In der internationalen Diskriminierungsforschung wird der Begriff des „Stereotype Threat“, der Bedrohung durch Stereotype, verwendet (vgl. Goff u.a. 2008). Diese Bedrohung kann in zweifacher Wiese differenziert werden: 1) Lehrer_innen bedrohen die Lehrer_innen durch Negativeinschätzungen und Negativbehandlung hinsichtlich Zugang, Förderung und Bewertung. 2) Die Schüler_innen wissen um die tatsächliche oder mögliche Negativeinschätzung und Negativbehandlung oder befürchten diese, letzteres nennt Paul Mecheril antizipierte Rassismuserfahrungen (vgl. Mecheril 2006). Und es kann sein, dass die Schüler_innen durch die rassistischen Stereotype verunsichert, weniger leistungsstark werden oder die Abwertungen verinnerlichen oder auch ablehnen und transformieren (vgl. Ozawa 2014). In den benannten Forschungen geht es in der Regel im Sinne des Verständnisses von institutionellem Rassismus (s.o.) nicht um unbestimmte, sondern um rassistische Stereotype (vgl. Gomolla/ Radtke 2009), es geht um institutionellen Rassismus im Bildungswesen.

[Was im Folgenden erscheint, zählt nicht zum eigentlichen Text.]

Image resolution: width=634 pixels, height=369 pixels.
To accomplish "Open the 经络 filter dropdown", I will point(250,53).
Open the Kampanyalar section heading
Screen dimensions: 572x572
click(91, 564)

Frank Olaf Radtke hebt hervor, dass die Mechanismen polizeilicher Verfolgung von rassistisch konstruierten Gruppen, die Nicht-Verfolgung von als weiße Deutsche angesehenen Personen sowie der Nicht-Schutz von rassistisch angegriffenen Personen seitens der Strafverfolgungsbehörden (vgl. Amadeu-Antonio-Stiftung 2012) den rassistischen Benachteiligungslogiken und Mechanismen im Bildungssystem entsprechen (vgl. Radtke 2013).
Die rassistische Benachteiligung im Bildungssystem hat – verstärkt durch Diskriminierung auf dem Arbeitsmarkt trotz Schulerfolg – Folgen für den Arbeitsmarktzugang und das Einkommen der Familien mit und ohne (zugeschriebener) Migrationsgeschichte. „Familien mit Migrationshintergrund sind insgesamt etwa doppelt so häufig armutsgefährdet wie Familien ohne Migrationshintergrund. Die Armutsrisikoquote von Menschen mit Migrationshintergrund und ausländischer Staatsangehörigkeit ist gegenüber Personen ohne Migrationshintergrund sogar dreimal höher. (…) Familien mit Migrationshintergrund machen damit nach Sonderauswertungen des Mikrozensus 2009 45 Prozent aller Familien mit Kindern unter 18 Jahren aus, die als armutsgefährdet gelten. Besonders hoch ist die Armutsgefährdungsquote, wenn die Familien zusätzlich noch alleinerziehend sind oder drei und mehr Kinder haben.“ (Bundesregierung 2013)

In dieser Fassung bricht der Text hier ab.